Task: Transcribe the lines below word for word, from the line containing "Task: Click the" through the line containing "Action: (229, 103)", inclusive, and omit the pictures from your copy.

Task input:
______________________________

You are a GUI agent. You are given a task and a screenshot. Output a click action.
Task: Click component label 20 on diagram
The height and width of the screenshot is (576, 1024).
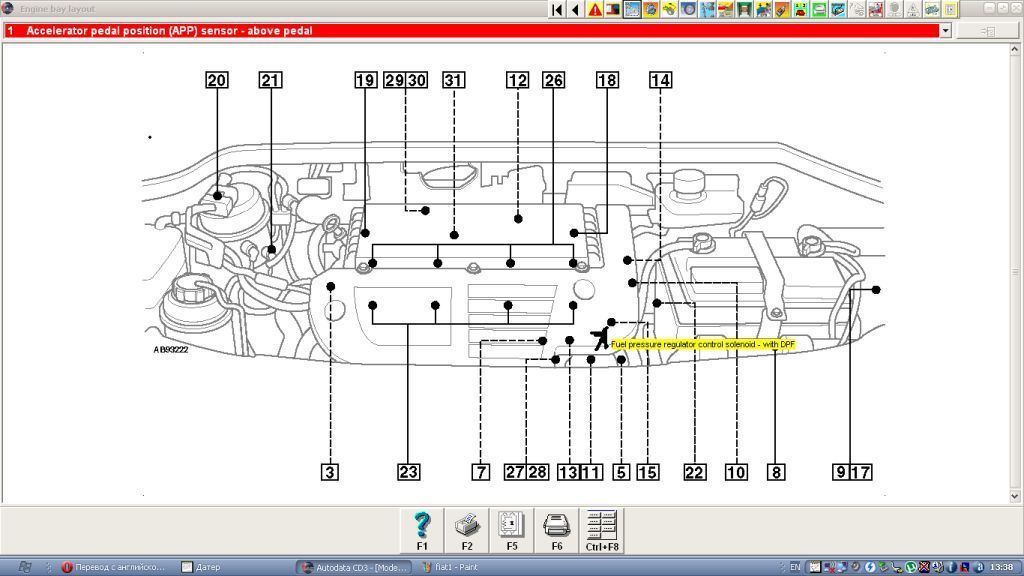click(x=217, y=81)
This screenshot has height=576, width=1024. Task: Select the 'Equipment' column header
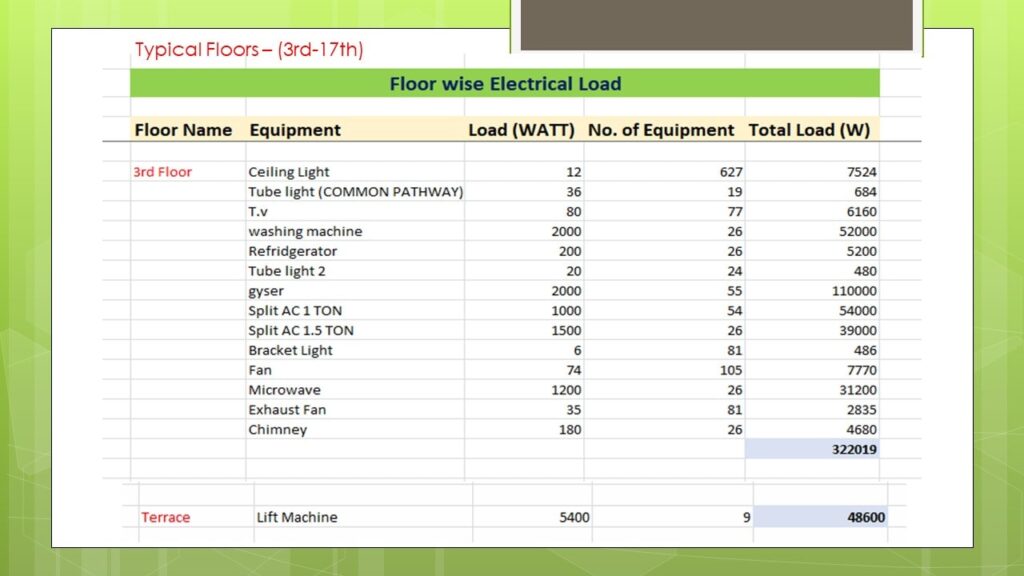click(x=295, y=130)
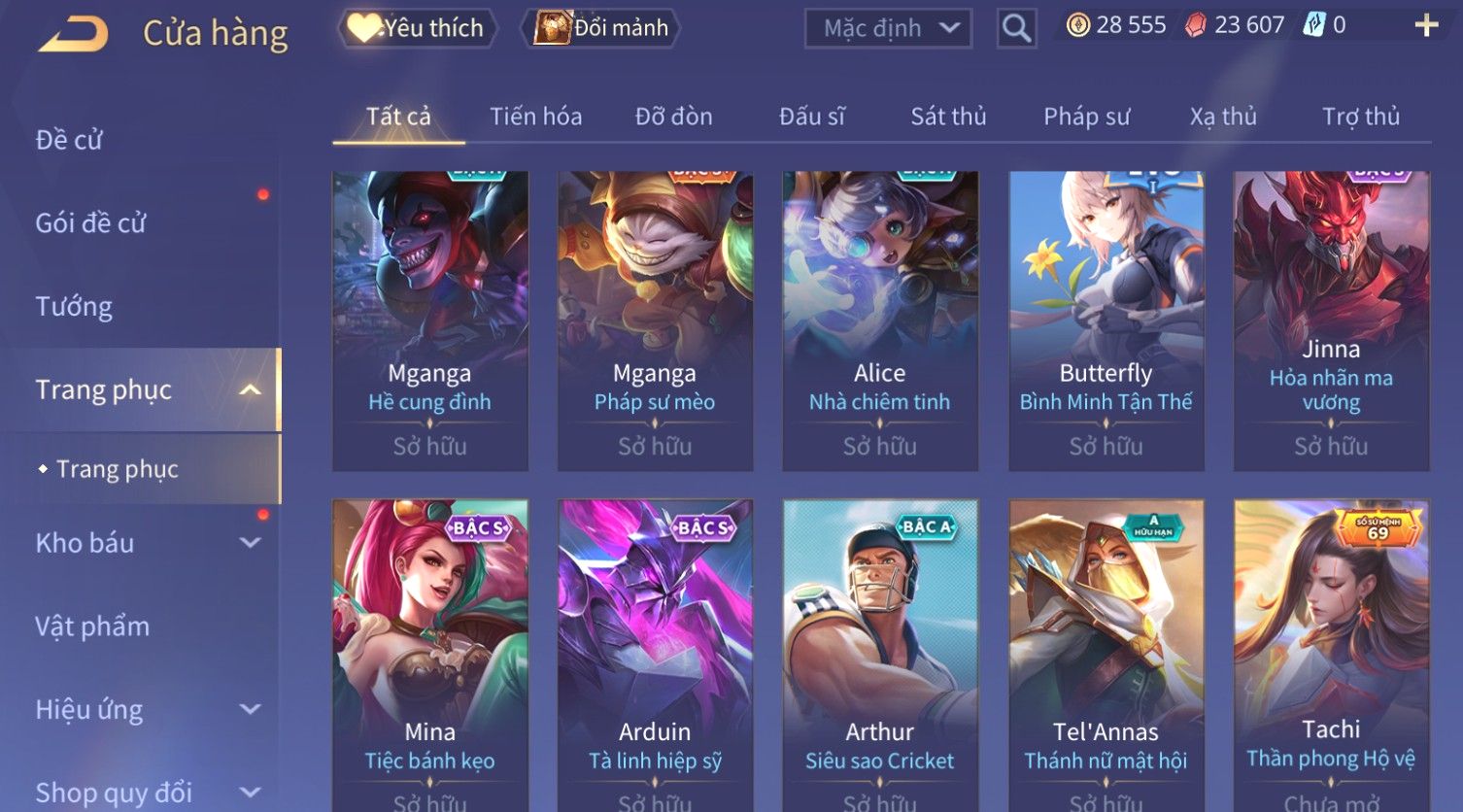Expand the Kho báu sidebar section

(250, 543)
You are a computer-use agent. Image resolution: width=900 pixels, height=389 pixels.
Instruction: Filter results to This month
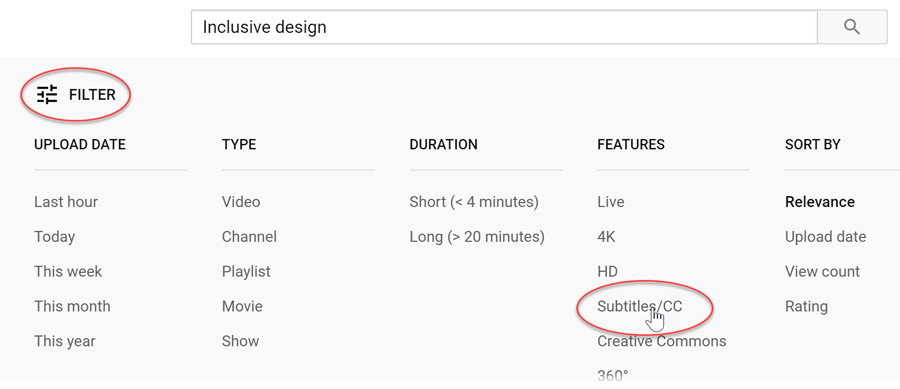point(72,306)
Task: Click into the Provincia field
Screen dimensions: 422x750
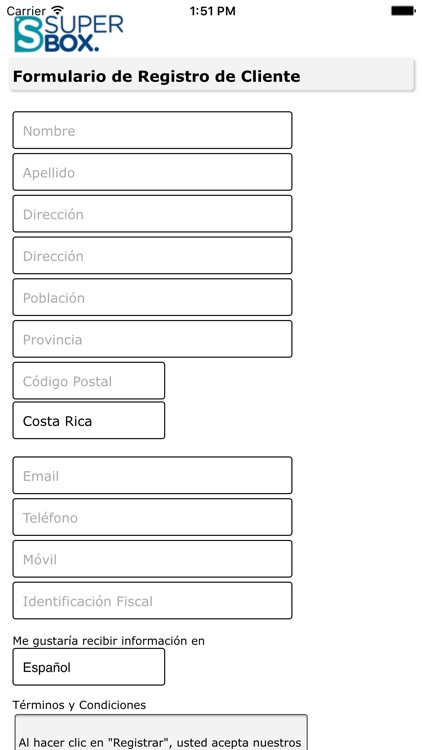Action: tap(152, 339)
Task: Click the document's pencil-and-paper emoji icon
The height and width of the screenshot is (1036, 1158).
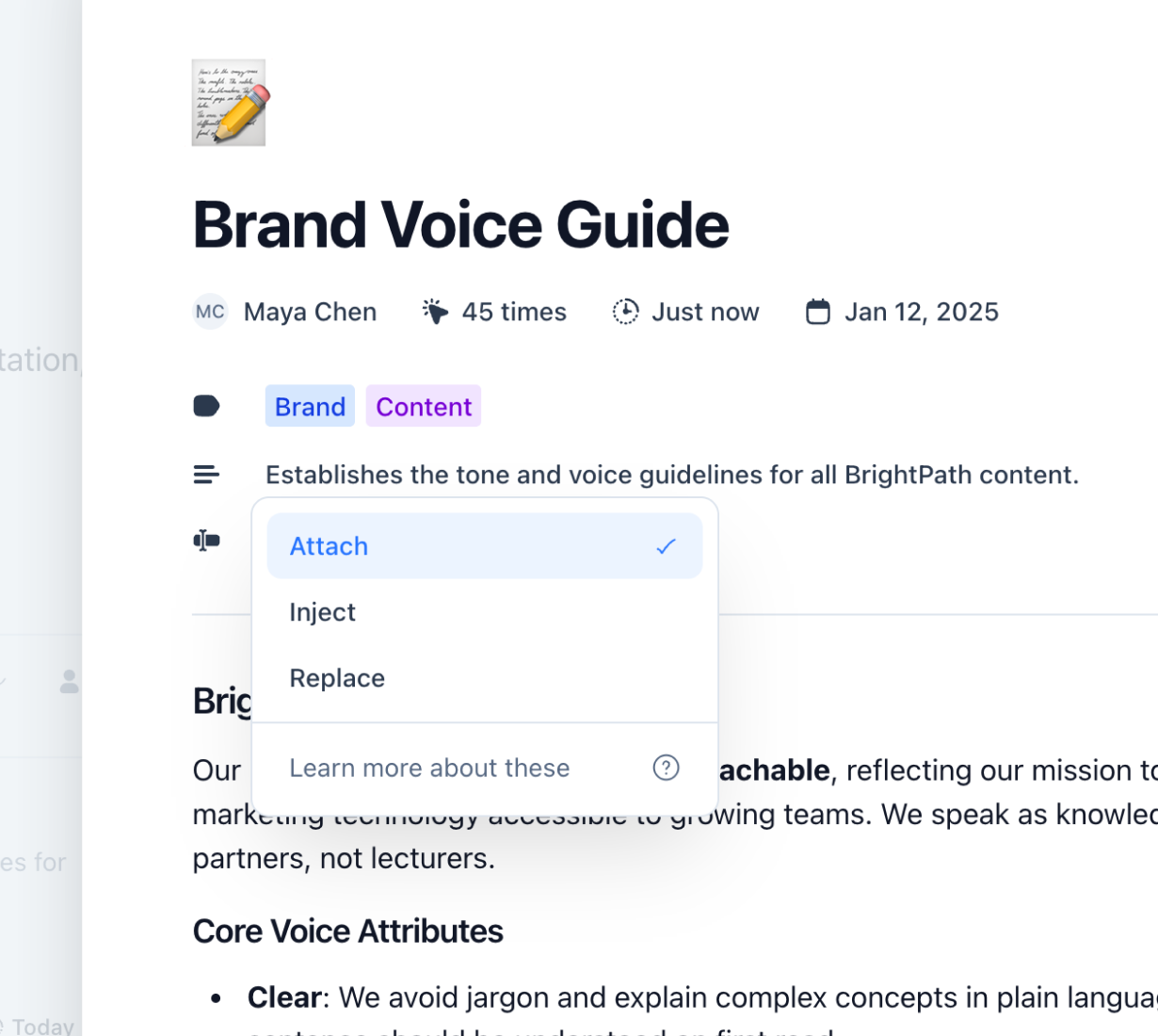Action: (229, 103)
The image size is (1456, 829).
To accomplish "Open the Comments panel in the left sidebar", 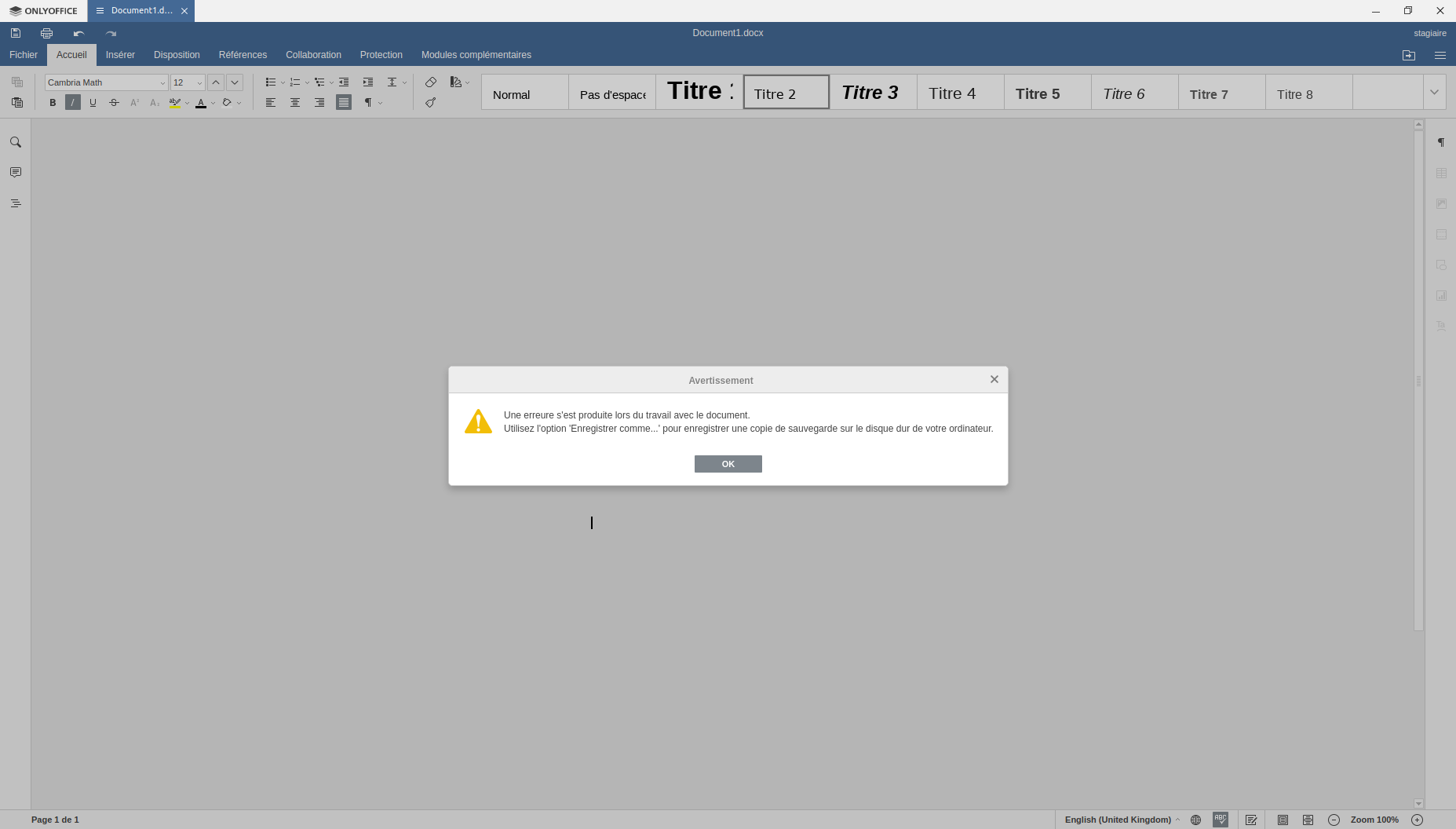I will point(15,173).
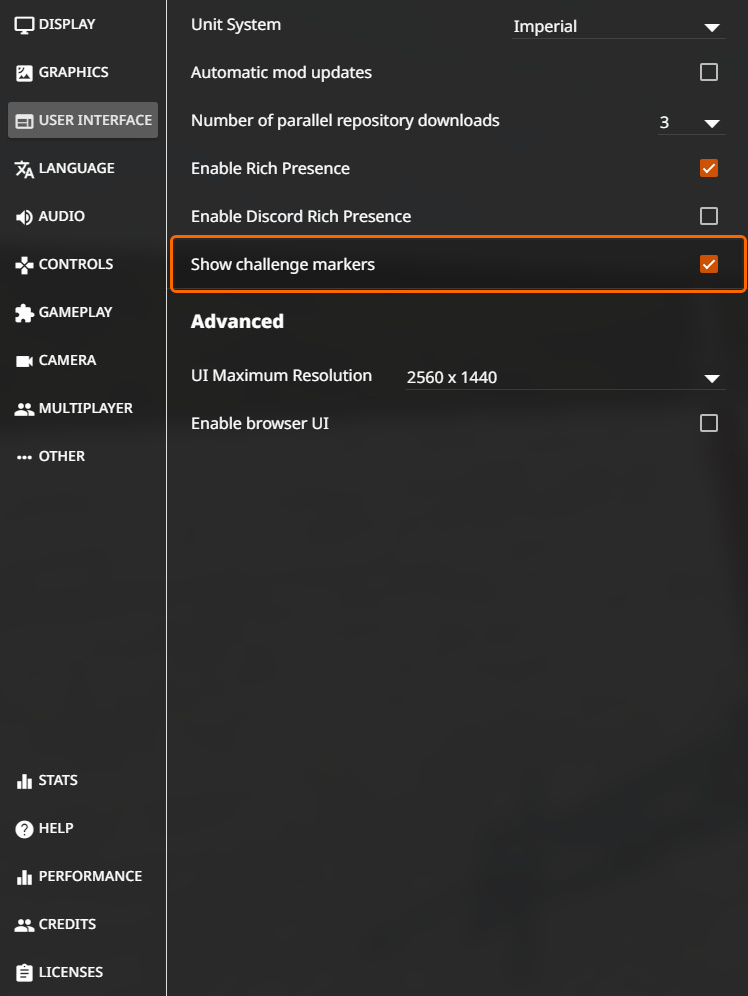Go to the Performance page

click(x=79, y=877)
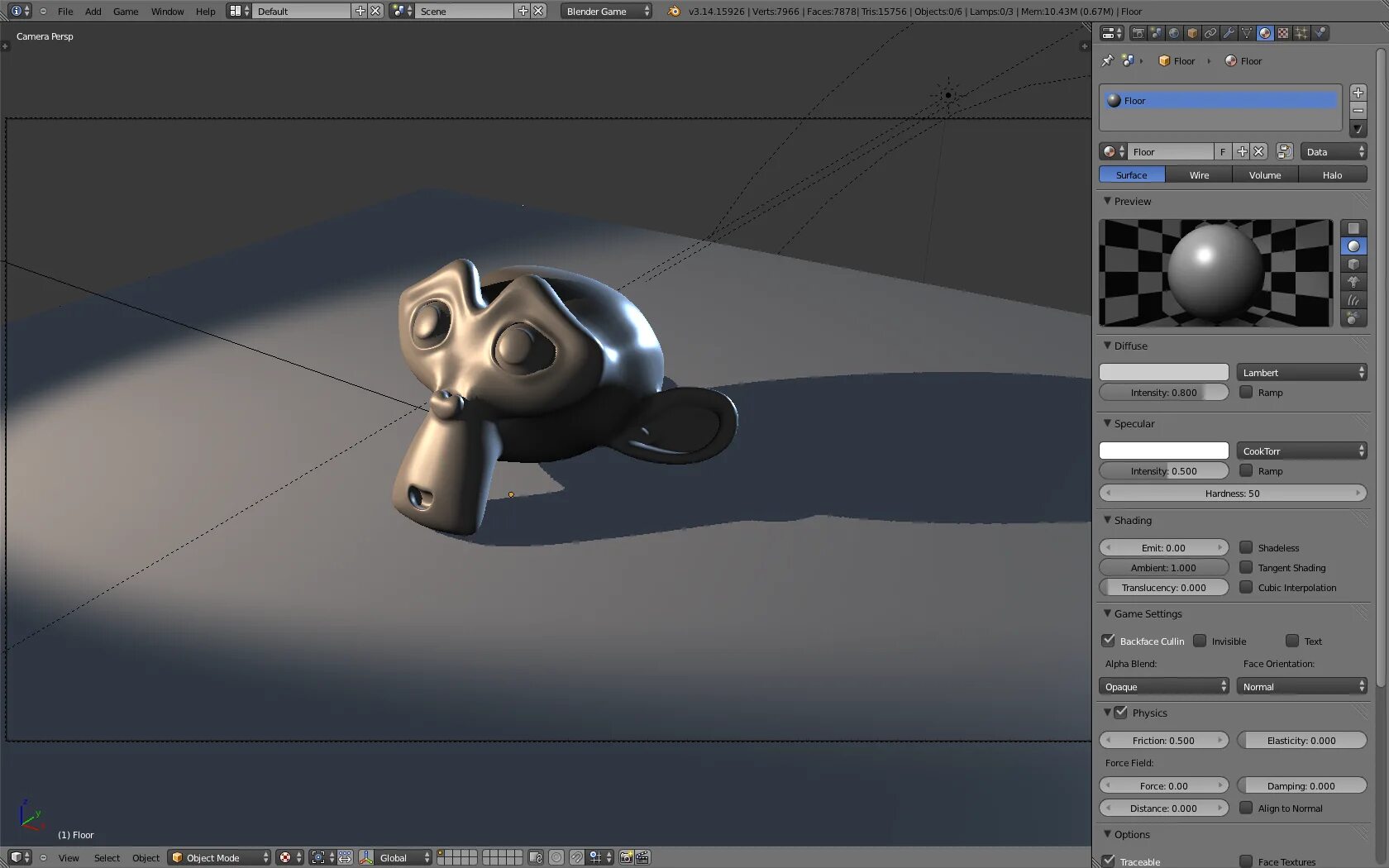Toggle the Backface Cullin game setting

pos(1109,641)
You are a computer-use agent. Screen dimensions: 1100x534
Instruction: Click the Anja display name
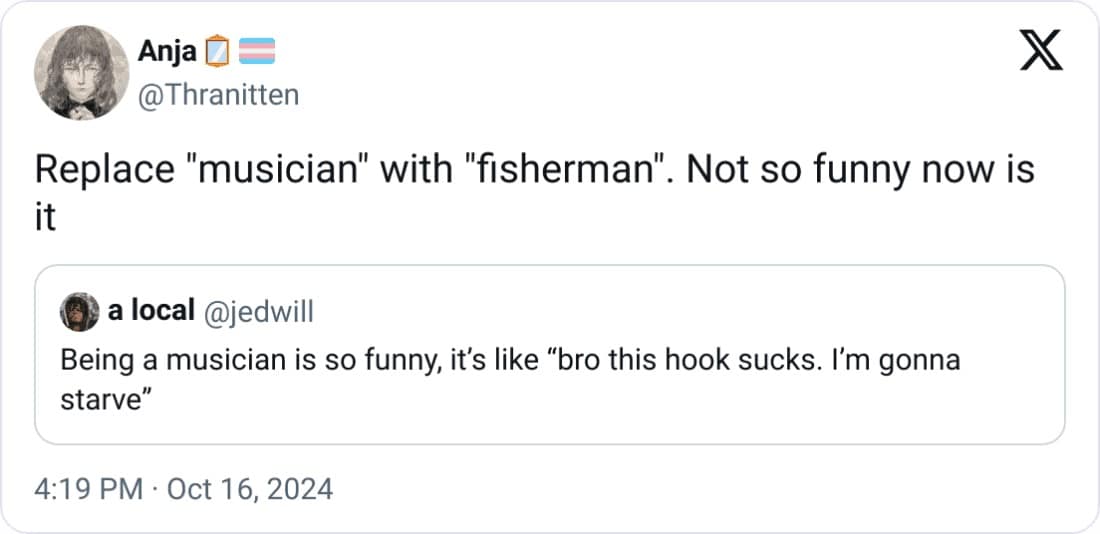[167, 50]
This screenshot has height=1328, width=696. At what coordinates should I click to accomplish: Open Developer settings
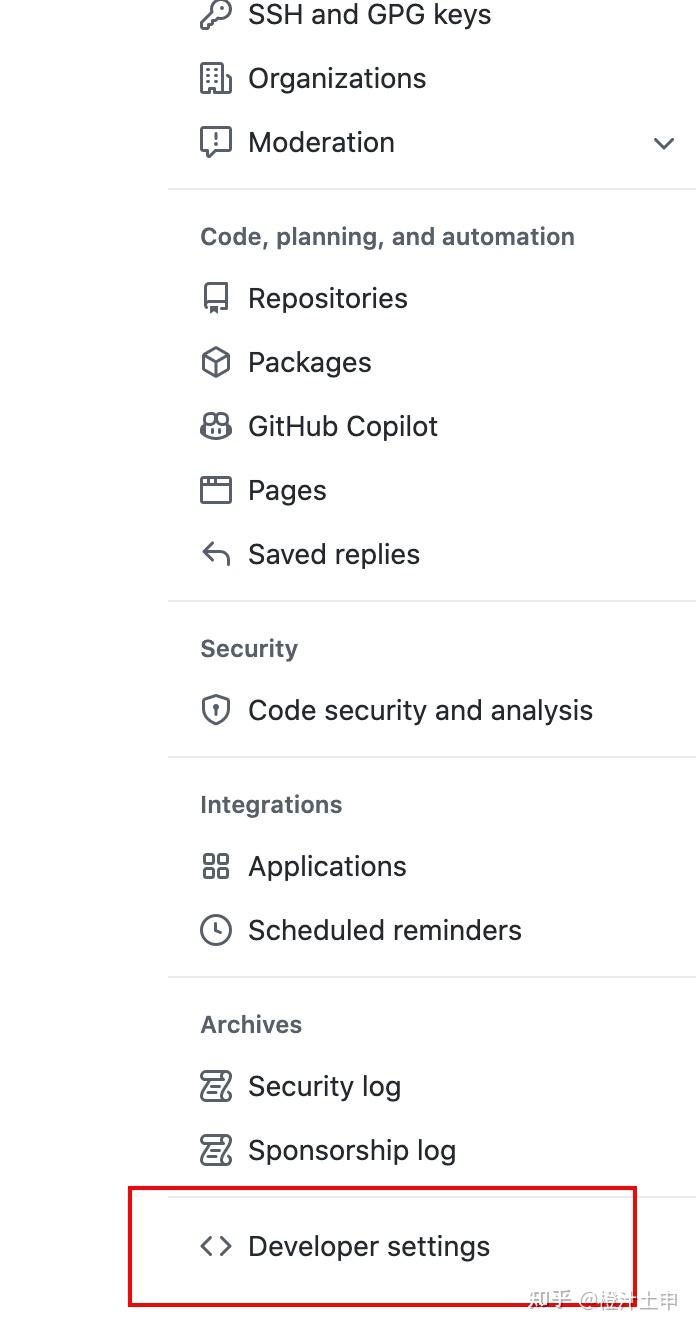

______________________________

Solution to this problem:
Task: Click the document's pencil-and-paper emoji icon
The height and width of the screenshot is (1036, 1158).
Action: (229, 103)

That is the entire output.